▸ **Document excerpt**
= = = = =
On Morel Grounds

MOREL MUSHROOMS ARE WILD FUNGI surrounded by lore and secrecy. Ask a forager to reveal their favorite morel spots and they’ll probably chuckle at the sheer audacity of your question. Rookie mistake. In some mushroom-enthusiast circles, questioning a new acquaintance about their morel territory is like questioning a friend about their favorite sex position: it’s intimate information that may surface after slowly building interpersonal rapport, but usually only in some mutually damning, “I’ll show you mine if you show me yours” exchange.

In line with this culture of confidentiality, I won’t divulge where I went searching for these mushrooms on a mid-April morning last year. I had never eaten a morel, hadn’t even seen one in the flesh, but I was intrigued by the sparkle that shone in the eyes of those who had.

People describe these mushrooms as tasting meaty yet delicate, earthy yet saline. Veteran foragers who’ve seen both bare years and bumper crops call morels elusive, capricious, and finicky. Leaving empty-handed was a realistic possibility.

I laced up my hiking boots, grabbed my pocketknife, and found the trailhead. I shuffled at half-speed while crooking my neck downward to survey the ground flanking the wooded path. After twenty minutes, I paused to second-guess my approach. Technically, all dirt-dwelling mushrooms are low-hanging fruit, but any morels that had popped up trailside were especially likely to have been harvested already. These gourmet nuggets sell for over eighty dollars per pound when fresh—that’s ten times pricier than your standard cremini. I gazed into the untamed boscage and figured better odds awaited off-trail.
= = = = =
▸ **Exercise 1**
In the morel essay, substitute "mushroom hunter" for "forager" and write out the stretch from "On Morel Grounds" through "those who had.".
▸ **Exercise 2**
According to the morel essay, how much do fresh morels sell for per pound?

▸ **Exercise data**
= = = = =
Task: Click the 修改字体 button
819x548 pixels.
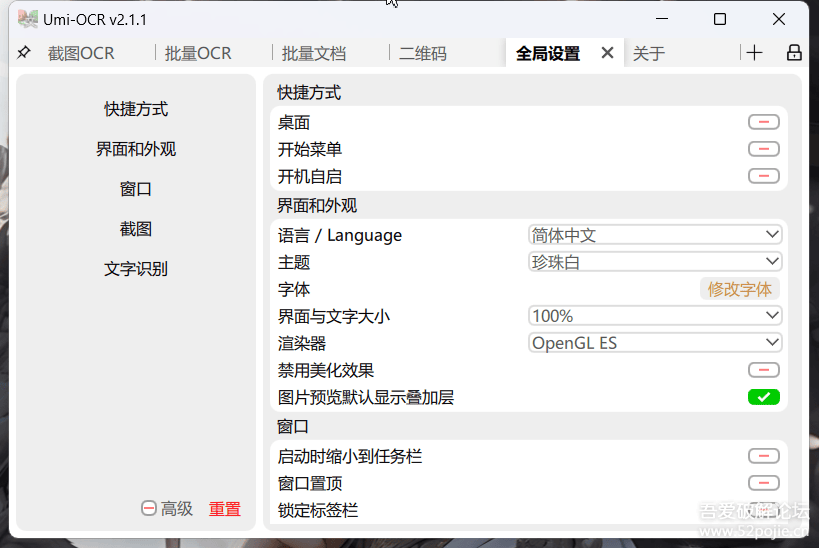Action: point(739,289)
= = = = =
▸ **Answer section 1**
On Morel Grounds

MOREL MUSHROOMS ARE WILD FUNGI surrounded by lore and secrecy. Ask a mushroom hunter to reveal their favorite morel spots and they’ll probably chuckle at the sheer audacity of your question. Rookie mistake. In some mushroom-enthusiast circles, questioning a new acquaintance about their morel territory is like questioning a friend about their favorite sex position: it’s intimate information that may surface after slowly building interpersonal rapport, but usually only in some mutually damning, “I’ll show you mine if you show me yours” exchange.

In line with this culture of confidentiality, I won’t divulge where I went searching for these mushrooms on a mid-April morning last year. I had never eaten a morel, hadn’t even seen one in the flesh, but I was intrigued by the sparkle that shone in the eyes of those who had.

▸ **Answer section 2**
Over eighty dollars per pound.